(Excerpted passage begins)
This is caused by how non-integer numbers are stored in memory. For floating point numbers (that aren’t a nice sum of powers of two), you will run into this issue every time they’re displayed.
Pretty much all digital systems follow IEEE 754, in which those numbers are represented like this:
Decimal | Binary (32-bit) |
---|
0.25 | 0b00111110100000000000000000000000 |
0.5 | 0b00111111000000000000000000000000 |
0.75 | 0b00111111010000000000000000000000 |
0.8 | 0b00111111010011001100110011001101 |
As you can see, the first two numbers are represented precisely - there are lots of zeros at the end, because we don’t even need all 32 bits to store them. They’re sums of powers of two:
- 0.25 = 2^(-2)
- 0.5 = 2^(-1)
- 0.75 = 2^(-1) + 2^(-2)
However, 0.8 isn’t equal to any sum of powers of two. Best you can do is approximate it with many smaller powers, which you can see on the binary representation above - there’s a sequence of 0011 that’s endlessly repeating.
It’s not a bug in Figma, but how computers store floating point numbers. You can safely use this value used by Figma, and round it to the desired precision on your end, at the last step of processing (e.g. when displaying the number to the user), or convert it to a string.
(Excerpted passage ends)
§ **Required work**
• A. Copy the passage on floating point numbers from "- 0.75 = 2^(-1)" to "to a string.", substituting "digital systems" for "computers".
• B. Translate this sentence from the passage on floating point numbers into Spanish: "It’s not a bug in Figma, but how computers store floating point numbers."
(Data supplied begins)
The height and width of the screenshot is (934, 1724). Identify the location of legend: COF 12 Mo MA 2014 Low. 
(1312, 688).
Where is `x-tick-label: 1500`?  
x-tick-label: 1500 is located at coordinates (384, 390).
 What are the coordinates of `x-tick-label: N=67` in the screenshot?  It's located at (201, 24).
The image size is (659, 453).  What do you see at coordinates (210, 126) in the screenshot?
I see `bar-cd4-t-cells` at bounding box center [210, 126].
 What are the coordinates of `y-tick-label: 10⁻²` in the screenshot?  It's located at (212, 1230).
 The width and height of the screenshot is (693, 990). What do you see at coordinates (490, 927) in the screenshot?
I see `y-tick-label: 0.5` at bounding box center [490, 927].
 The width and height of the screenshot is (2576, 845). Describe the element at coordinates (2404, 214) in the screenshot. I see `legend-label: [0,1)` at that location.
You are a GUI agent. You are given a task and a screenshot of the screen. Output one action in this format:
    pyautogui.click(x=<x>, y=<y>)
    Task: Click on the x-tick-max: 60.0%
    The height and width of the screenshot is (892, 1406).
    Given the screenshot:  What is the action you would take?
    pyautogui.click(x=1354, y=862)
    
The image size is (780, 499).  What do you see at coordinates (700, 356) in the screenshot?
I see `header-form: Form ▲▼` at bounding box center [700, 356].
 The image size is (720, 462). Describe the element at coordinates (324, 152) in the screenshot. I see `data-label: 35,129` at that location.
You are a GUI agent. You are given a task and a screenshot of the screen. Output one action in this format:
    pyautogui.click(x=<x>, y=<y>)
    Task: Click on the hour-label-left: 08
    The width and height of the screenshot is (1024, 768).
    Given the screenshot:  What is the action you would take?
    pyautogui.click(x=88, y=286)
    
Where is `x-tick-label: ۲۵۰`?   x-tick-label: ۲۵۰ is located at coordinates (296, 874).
(Data supplied ends)
§ **Answers**
• A.
- 0.75 = 2^(-1) + 2^(-2)
However, 0.8 isn’t equal to any sum of powers of two. Best you can do is approximate it with many smaller powers, which you can see on the binary representation above - there’s a sequence of 0011 that’s endlessly repeating.
It’s not a bug in Figma, but how digital systems store floating point numbers. You can safely use this value used by Figma, and round it to the desired precision on your end, at the last step of processing (e.g. when displaying the number to the user), or convert it to a string.

• B. No es un error de Figma, sino la forma en que las computadoras almacenan los números de punto flotante.